I have a worry wart. Granted, I am a worry wart, so the fact that I have produced one is not entirely shocking, but bothersome nonetheless. My Q worries about absolutely everything. He worries about the normal 5 year old things like monsters and bad guys. But lately, he's been worrying about getting sick. Like pukey sick. I know, it doesn't seem like such a big deal except that every day (seriously, EVERY day) he has 'symptoms'. A sore tummy, a lump in this throat, a combination that ends up in tears. Ugh, my kid is having panic attacks.
This is not new to me. I get panic attacks, well I got them until my doctor prescribed this fabulous little pink pill (shout out to Paxil!!) And looking back, as a child, I most definitely had them too. I would worry about everything and nothing. The end of the world, being buried alive, my parents dying and me being left alone. You know, the standard angst of an adolescent. Okay, okay, maybe most kids worry about things like whether kids will like them, the big game on the weekend, the math test on Monday. My worries were irrational.
I don't know what to do, I am at my wits end. He's having meltdowns every single day. I'm trying cognitive therapy - I've tried to rationalize the fear...'Has it EVER happened?' I've tried giving him something else to think about 'I'm a healthy kid' and 'My mommy loves me!' I've told him to pray about it, 'Jesus, please take away my nervous tummy.' NOTHING is working. Maybe by acknowledging it, I'm making it worse. His father thinks I should take him to the doctor...which I've already done...it's a nervous tummy, it's normal for kids his age. I'm going to cut out all sugar and crappy food for the next week and see if that makes a difference. But, should I think about therapy for my 5 year old? Is it hereditary? Do all kids experience this?

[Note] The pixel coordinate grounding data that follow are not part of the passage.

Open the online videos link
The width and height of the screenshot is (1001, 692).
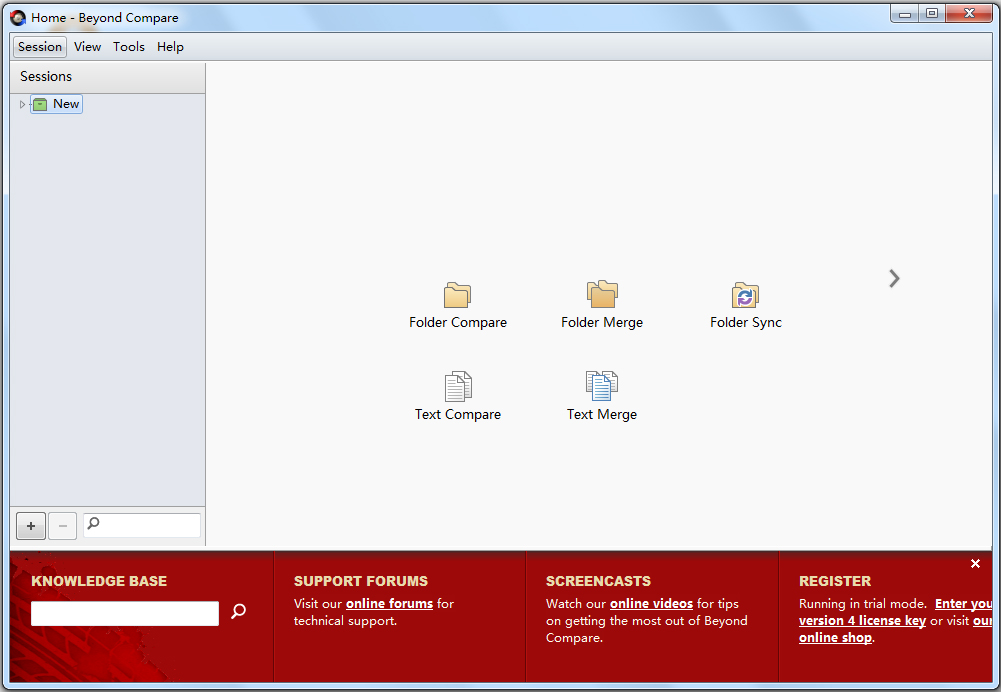click(x=651, y=604)
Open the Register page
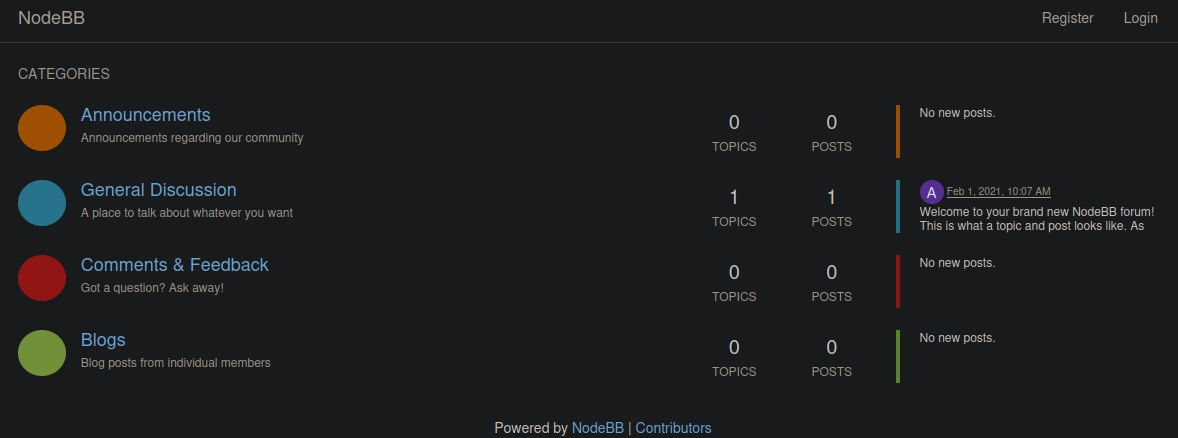 1067,18
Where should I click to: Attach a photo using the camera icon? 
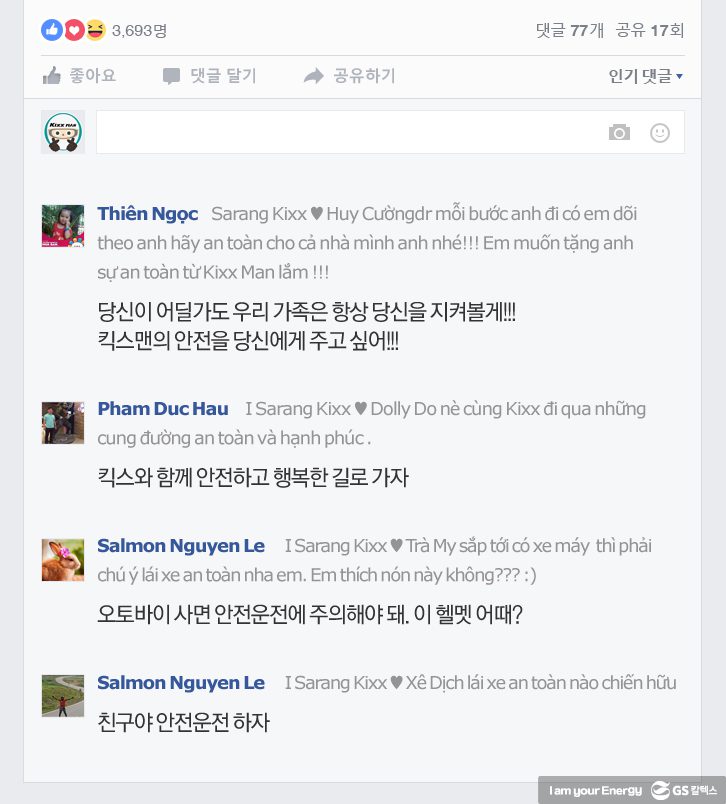619,132
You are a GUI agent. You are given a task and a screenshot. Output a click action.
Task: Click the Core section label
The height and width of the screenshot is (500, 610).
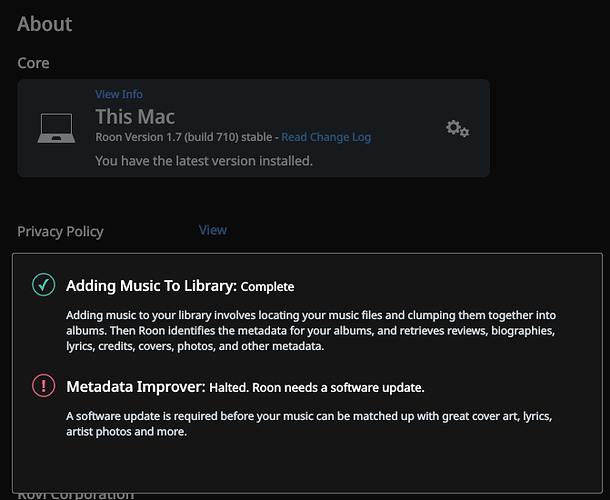(33, 63)
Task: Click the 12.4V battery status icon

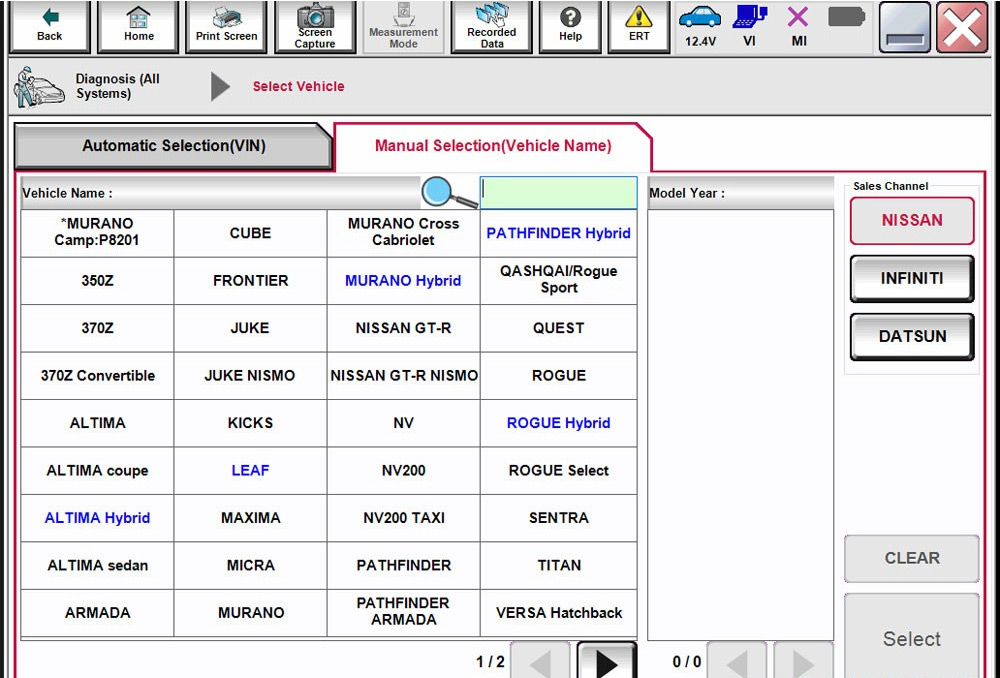Action: click(x=700, y=27)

Here comes my guilt. I know, way to make this all about me, right? Maybe if I was still with his dad and he came from a two parent family, Q wouldn't be having panic attacks. He wouldn't worry about things like bad guys and monsters. Every day, he's wake up in the same bed in the same house and wouldn't have to worry about being bounced from house to house to house. Every day starts out with, 'who's house am I going to today?' When he's with his dad, he misses me. He's become clingy to the point where I cannot leave him with someone else without tearful scene.
Any ideas? Helpful Hints? What to do, what to do??????